- **Written instruction**
Lay out the rows below as a JSON list of strings with one string per line, skipping blank lines and leaving out the pictures.

Stored data entries
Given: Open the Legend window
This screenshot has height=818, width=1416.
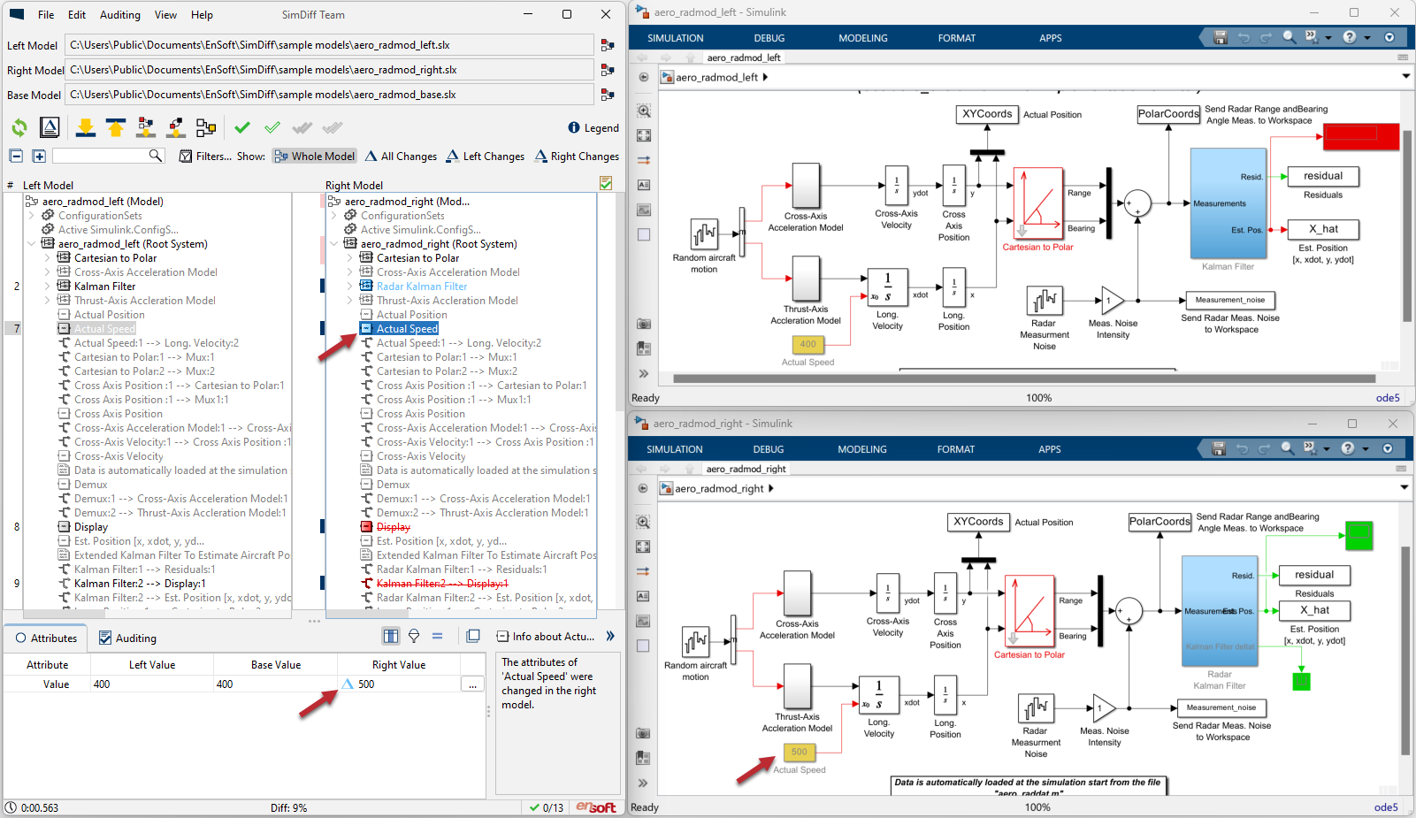Looking at the screenshot, I should point(593,127).
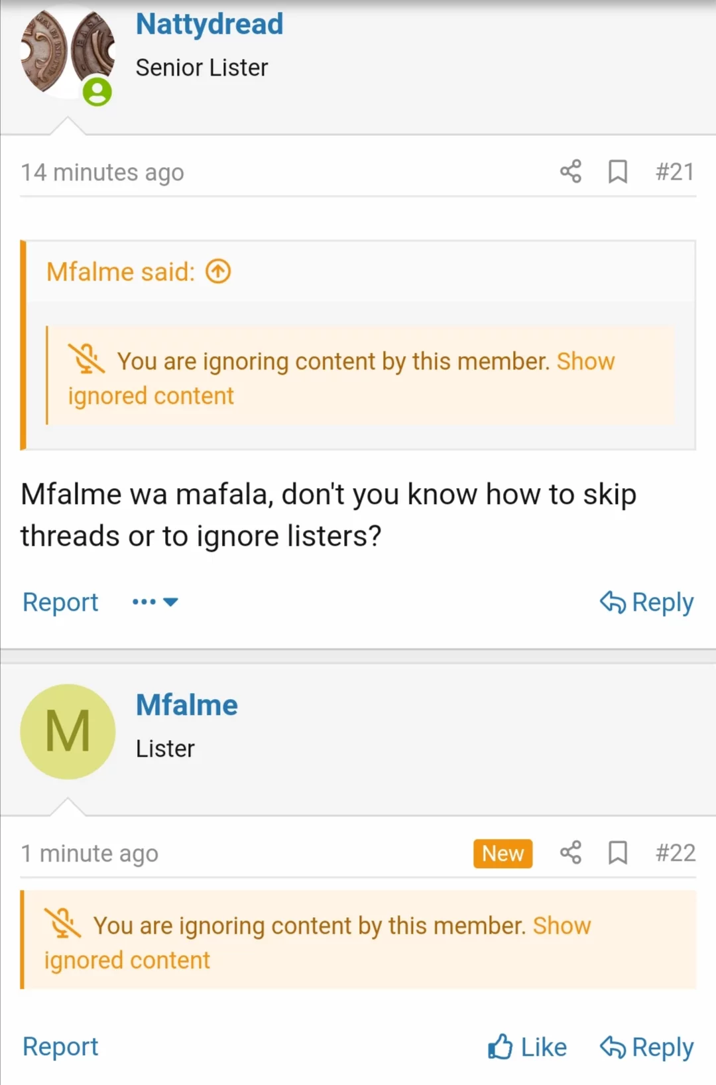Click the share icon on post #21
716x1085 pixels.
[570, 172]
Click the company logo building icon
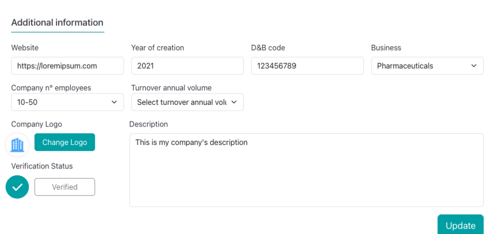This screenshot has width=493, height=234. 17,144
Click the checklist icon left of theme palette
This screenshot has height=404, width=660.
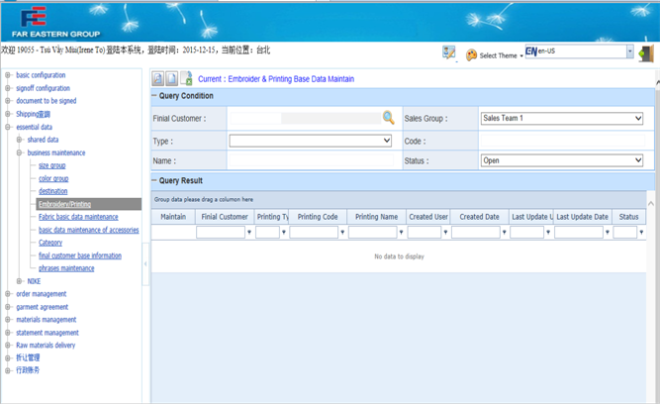click(x=449, y=53)
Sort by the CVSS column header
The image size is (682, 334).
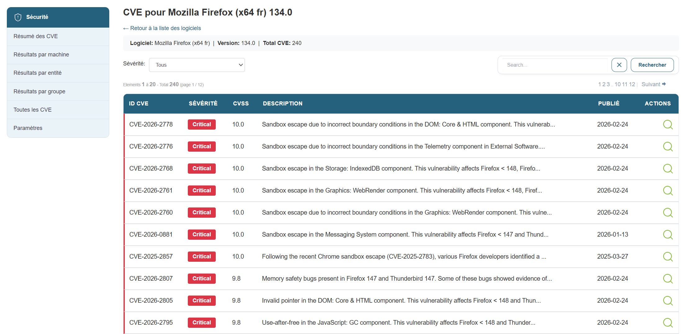coord(241,104)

- **Response to this exercise**
[
  "Given: Open the Legend window",
  "This screenshot has height=818, width=1416.",
  "Looking at the screenshot, I should point(593,127).",
  "Click the share icon on post #21",
  "716x1085 pixels.",
  "[570, 172]",
  "Click the company logo building icon",
  "This screenshot has width=493, height=234. 17,144",
  "Click the checklist icon left of theme palette",
  "This screenshot has height=404, width=660.",
  "click(x=449, y=53)",
  "Sort by the CVSS column header",
  "The image size is (682, 334).",
  "coord(241,104)"
]